The Big Picture: A Bacterial "Copy-Paste" Game

Imagine a bacterial cell as a small factory. Inside this factory, there are not just one, but many copies of a specific instruction manual (a plasmid) floating around. These manuals tell the bacteria how to do things, like survive antibiotics.

Usually, all the copies in one factory are identical. But sometimes, a mutation happens, and one copy gets a new, slightly different instruction. Now, the factory has a mix of the "Old Manual" and the "New Manual." Scientists call this heteroplasmy (having a mix).

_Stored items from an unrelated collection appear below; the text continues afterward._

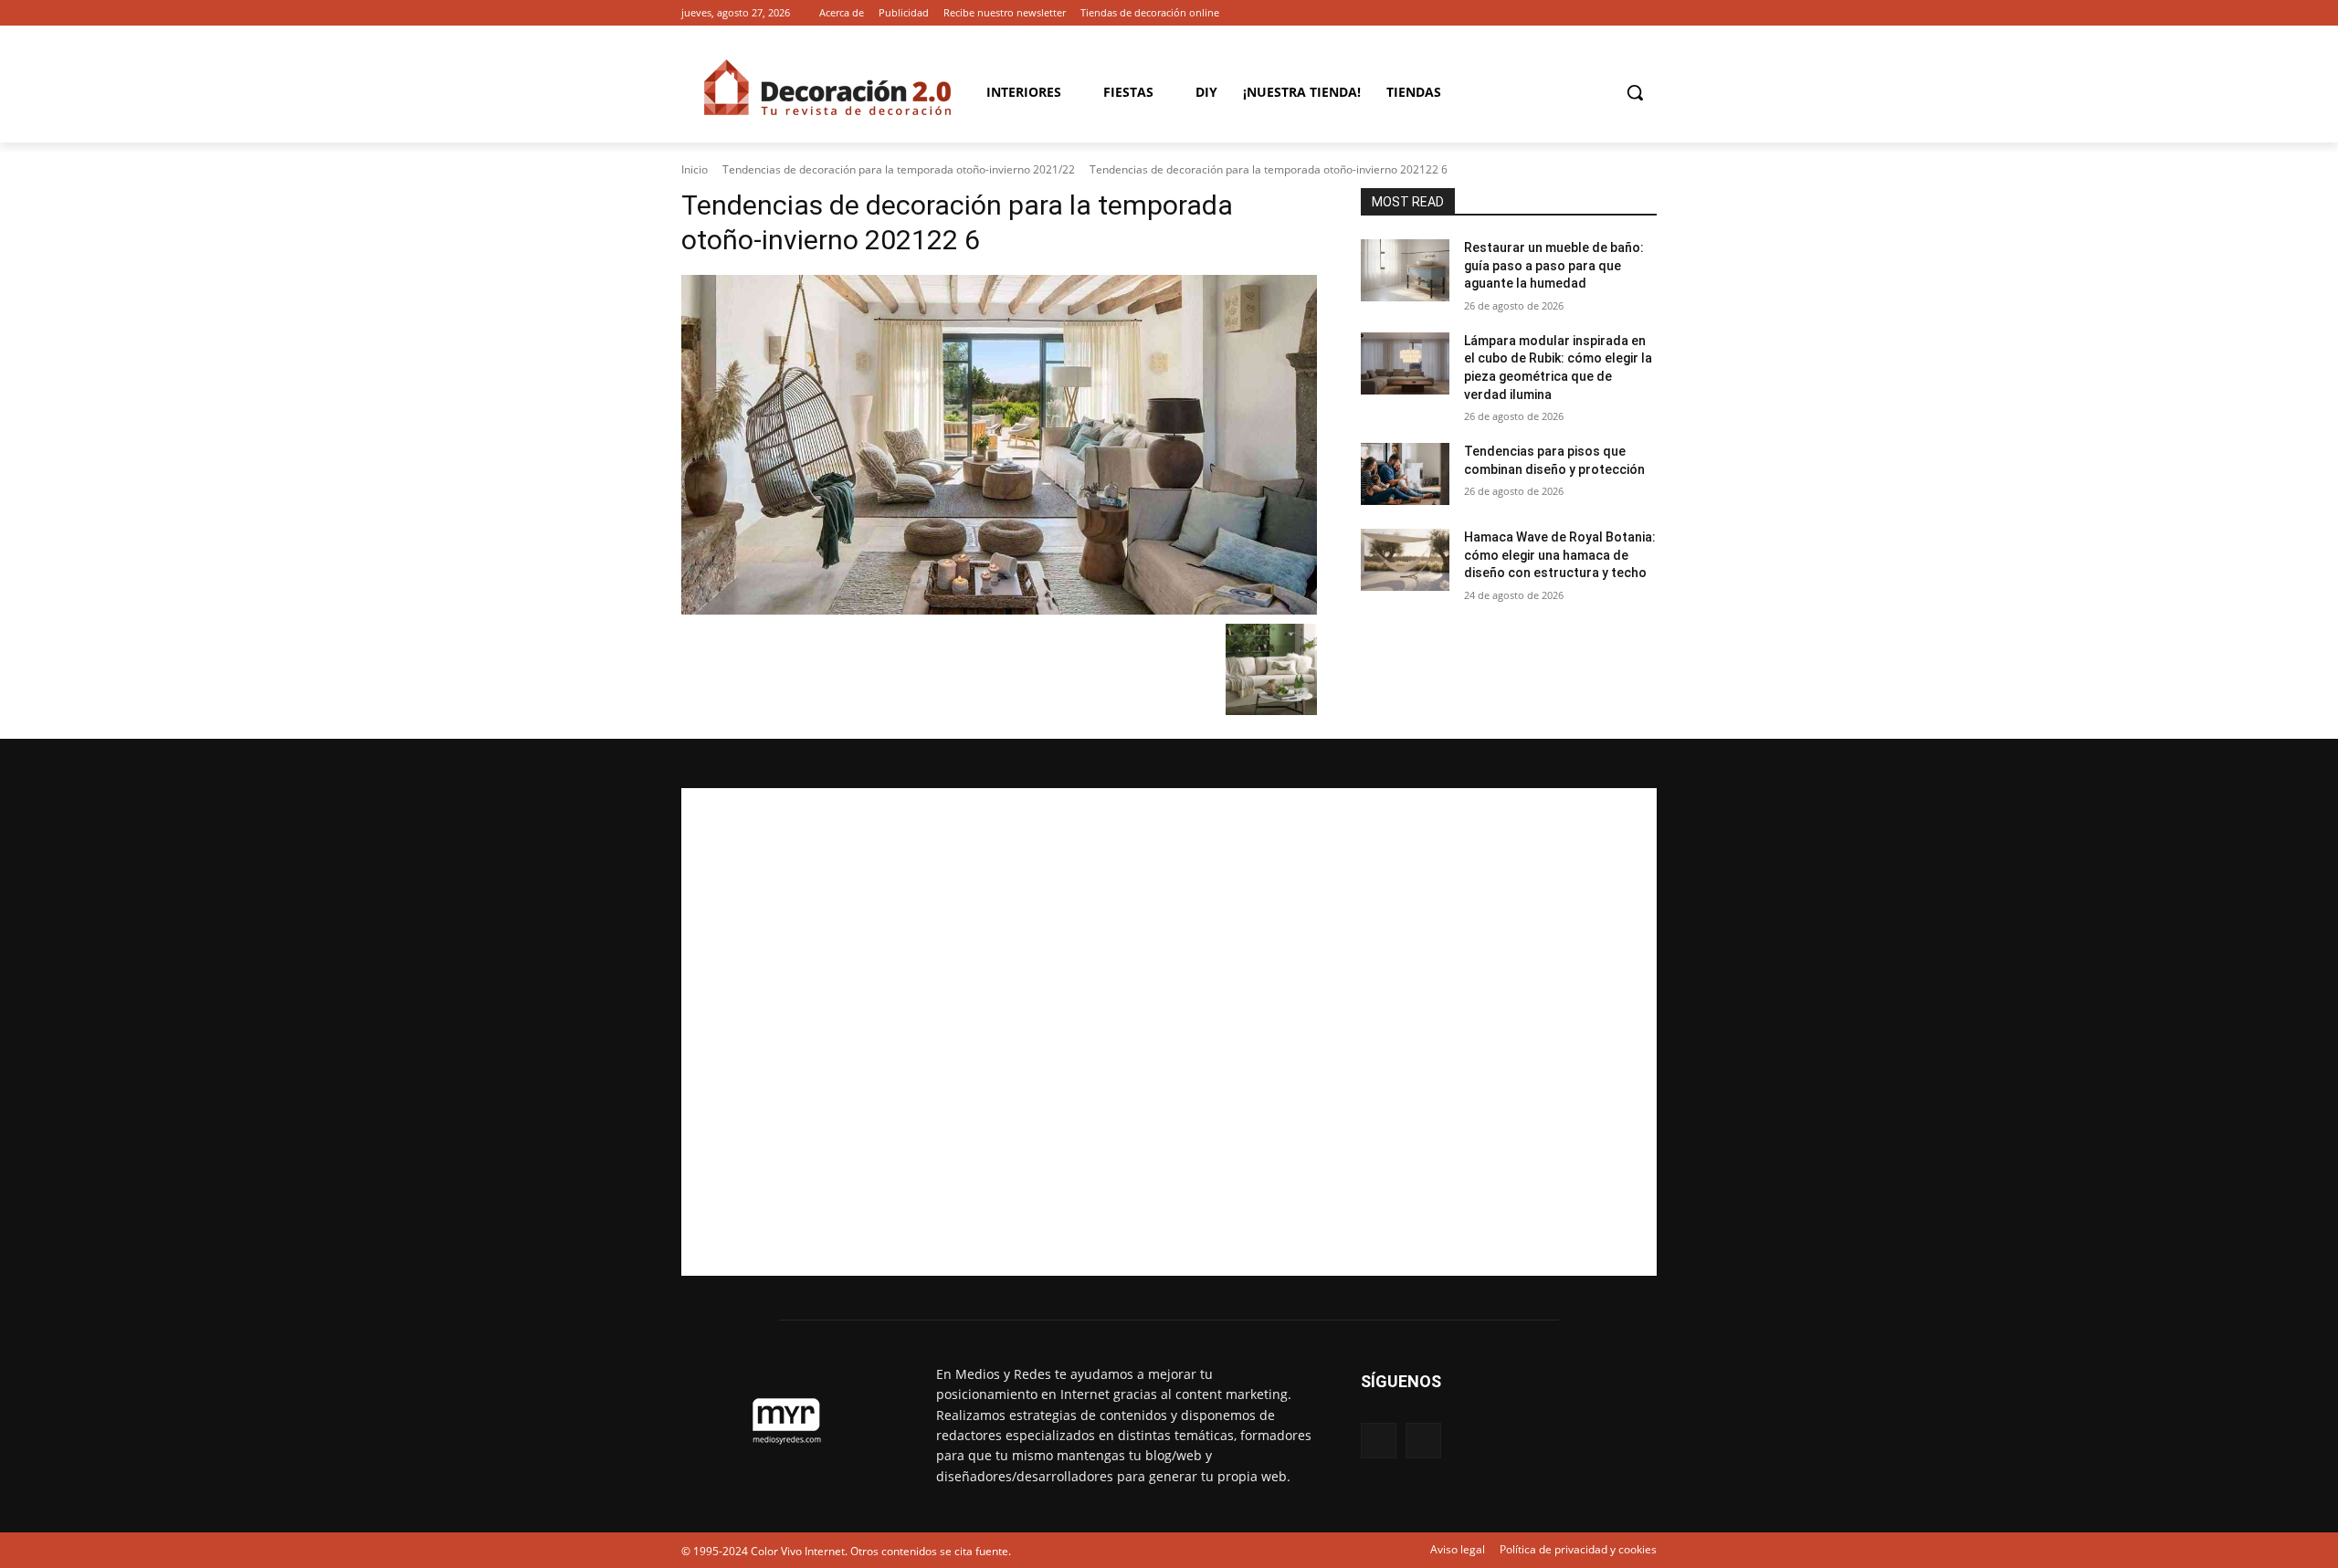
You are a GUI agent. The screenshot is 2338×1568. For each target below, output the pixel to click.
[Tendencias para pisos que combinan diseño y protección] (1405, 474)
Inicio (694, 169)
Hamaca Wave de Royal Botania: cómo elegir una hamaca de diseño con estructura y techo (1560, 555)
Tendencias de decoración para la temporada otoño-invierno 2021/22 (898, 169)
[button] (1635, 92)
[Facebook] (1620, 13)
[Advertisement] (1169, 1032)
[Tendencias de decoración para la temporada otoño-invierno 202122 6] (999, 445)
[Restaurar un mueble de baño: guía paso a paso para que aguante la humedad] (1405, 270)
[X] (1646, 13)
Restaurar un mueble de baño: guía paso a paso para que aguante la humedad (1554, 265)
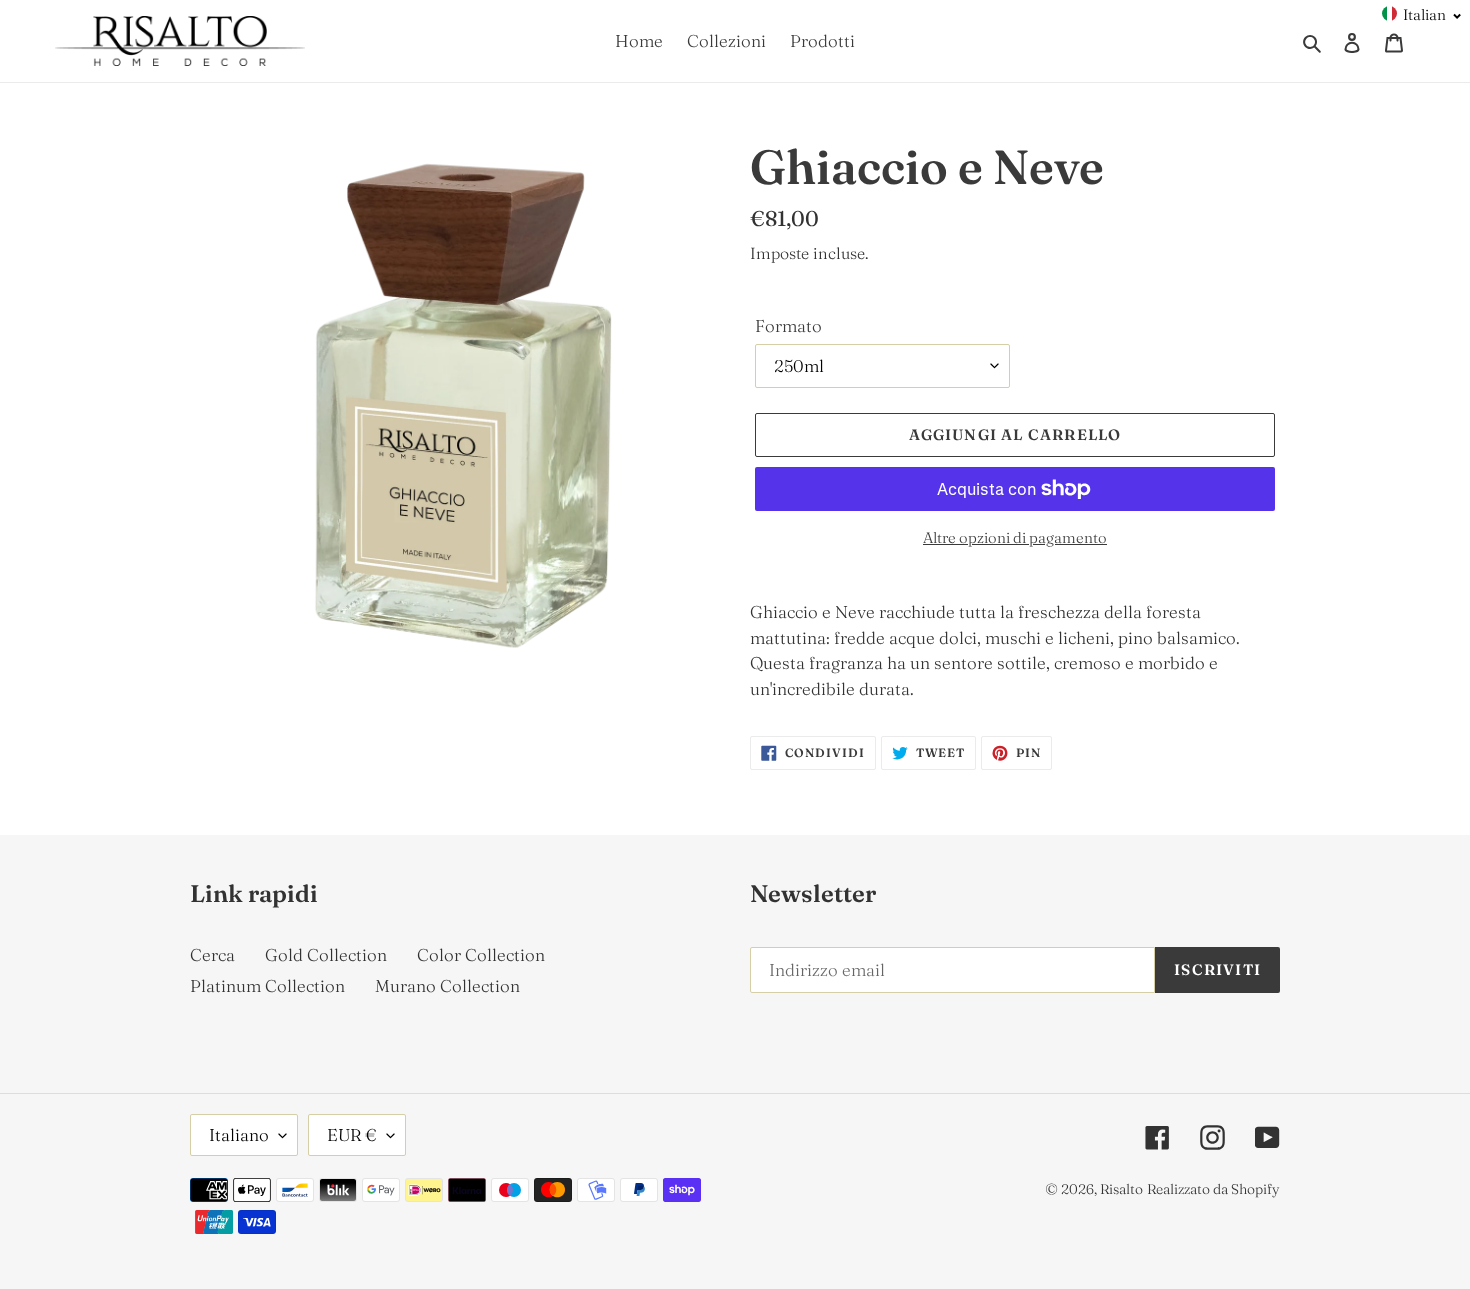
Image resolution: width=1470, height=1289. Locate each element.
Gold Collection (326, 954)
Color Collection (481, 954)
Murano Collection (447, 985)
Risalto (1121, 1189)
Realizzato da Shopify (1213, 1189)
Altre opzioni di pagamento (1015, 537)
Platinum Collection (267, 985)
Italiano (239, 1134)
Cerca (212, 954)
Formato (788, 325)
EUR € (352, 1134)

The big question this paper asks is: How does this mix change over time? Does the factory eventually get rid of the old manuals and keep only the new ones? Or does it get rid of the new ones? And does the fact that bacteria can swap these manuals with their neighbors (a process called conjugation or horizontal transfer) speed this up?

The Experiment: A Controlled Swap Meet

The researchers set up a laboratory experiment using a specific type of bacteria (Acinetobacter baylyi) and three different types of plasmids (let's call them Plasmid A, B, and C).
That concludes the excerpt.